▸ **PROBLEM DESCRIPTION**
Wherever a line in the records contains the word "avatar", return that line.

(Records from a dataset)
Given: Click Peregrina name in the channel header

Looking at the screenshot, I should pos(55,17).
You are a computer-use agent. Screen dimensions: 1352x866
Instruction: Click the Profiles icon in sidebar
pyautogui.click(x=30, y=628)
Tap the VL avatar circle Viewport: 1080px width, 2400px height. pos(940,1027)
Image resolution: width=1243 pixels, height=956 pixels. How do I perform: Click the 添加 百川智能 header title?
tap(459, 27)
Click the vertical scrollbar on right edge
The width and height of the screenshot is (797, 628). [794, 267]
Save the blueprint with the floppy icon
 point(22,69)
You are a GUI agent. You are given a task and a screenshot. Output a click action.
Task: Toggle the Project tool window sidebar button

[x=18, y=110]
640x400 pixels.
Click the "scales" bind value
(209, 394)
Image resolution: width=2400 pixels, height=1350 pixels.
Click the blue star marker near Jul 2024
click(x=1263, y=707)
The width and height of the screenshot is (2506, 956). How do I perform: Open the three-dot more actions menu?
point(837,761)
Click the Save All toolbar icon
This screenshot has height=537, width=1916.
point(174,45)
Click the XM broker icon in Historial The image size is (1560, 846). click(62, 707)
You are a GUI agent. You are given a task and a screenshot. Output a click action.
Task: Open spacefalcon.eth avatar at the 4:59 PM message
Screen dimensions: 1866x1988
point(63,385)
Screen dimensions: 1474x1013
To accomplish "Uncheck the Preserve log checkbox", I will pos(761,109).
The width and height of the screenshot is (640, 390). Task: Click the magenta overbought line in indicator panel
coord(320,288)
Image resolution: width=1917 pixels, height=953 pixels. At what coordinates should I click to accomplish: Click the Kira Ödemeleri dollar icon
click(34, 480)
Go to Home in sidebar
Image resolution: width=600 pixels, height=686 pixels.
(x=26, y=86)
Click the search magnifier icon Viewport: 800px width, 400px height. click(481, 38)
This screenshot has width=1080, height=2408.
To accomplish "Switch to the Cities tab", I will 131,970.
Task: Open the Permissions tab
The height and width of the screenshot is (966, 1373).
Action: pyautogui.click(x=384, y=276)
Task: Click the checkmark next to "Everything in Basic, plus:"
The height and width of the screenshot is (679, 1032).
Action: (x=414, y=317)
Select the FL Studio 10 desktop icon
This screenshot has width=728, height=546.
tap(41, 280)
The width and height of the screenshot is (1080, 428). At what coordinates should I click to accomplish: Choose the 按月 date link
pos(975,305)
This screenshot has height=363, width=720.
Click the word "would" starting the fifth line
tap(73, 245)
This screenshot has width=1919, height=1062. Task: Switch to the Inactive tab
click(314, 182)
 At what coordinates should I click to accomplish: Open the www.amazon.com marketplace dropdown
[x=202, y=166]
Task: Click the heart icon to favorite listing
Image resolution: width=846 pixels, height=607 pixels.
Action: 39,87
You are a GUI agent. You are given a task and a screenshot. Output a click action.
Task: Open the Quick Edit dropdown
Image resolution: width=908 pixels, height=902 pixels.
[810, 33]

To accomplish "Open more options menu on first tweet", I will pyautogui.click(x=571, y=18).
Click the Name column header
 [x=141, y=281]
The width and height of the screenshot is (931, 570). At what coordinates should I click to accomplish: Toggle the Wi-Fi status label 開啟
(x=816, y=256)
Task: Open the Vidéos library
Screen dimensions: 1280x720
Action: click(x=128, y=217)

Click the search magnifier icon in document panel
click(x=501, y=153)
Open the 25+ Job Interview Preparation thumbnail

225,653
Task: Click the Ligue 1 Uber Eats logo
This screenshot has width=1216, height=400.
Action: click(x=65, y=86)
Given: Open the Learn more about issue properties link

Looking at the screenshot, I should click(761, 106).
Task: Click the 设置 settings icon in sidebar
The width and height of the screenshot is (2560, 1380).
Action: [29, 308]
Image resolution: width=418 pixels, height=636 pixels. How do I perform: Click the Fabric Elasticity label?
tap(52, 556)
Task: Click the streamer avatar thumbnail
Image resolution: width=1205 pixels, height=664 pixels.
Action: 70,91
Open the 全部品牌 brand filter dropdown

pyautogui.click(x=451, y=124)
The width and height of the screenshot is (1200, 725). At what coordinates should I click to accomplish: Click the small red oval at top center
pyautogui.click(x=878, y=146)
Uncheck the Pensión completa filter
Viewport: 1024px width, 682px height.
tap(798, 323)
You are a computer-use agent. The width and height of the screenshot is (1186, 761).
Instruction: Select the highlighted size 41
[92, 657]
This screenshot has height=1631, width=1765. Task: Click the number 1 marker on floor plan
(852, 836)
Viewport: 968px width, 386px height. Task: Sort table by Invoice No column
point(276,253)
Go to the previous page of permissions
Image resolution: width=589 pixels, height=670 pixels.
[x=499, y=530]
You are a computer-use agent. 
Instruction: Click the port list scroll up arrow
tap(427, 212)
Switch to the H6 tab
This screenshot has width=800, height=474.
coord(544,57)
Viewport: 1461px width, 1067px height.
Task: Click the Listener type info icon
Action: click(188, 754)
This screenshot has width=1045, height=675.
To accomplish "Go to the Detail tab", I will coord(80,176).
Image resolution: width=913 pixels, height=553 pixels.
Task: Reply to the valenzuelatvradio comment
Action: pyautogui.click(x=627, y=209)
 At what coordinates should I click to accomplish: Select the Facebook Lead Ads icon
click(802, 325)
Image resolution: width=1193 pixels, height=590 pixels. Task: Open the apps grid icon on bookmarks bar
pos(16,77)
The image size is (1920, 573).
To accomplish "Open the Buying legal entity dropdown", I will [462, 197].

▸ **SOLUTION FOR THIS EXERCISE**
Tap the VL avatar circle Viewport: 1080px width, 2400px height. pos(940,1027)
Task: Open spacefalcon.eth avatar at the 4:59 PM message
Task: Click the streamer avatar thumbnail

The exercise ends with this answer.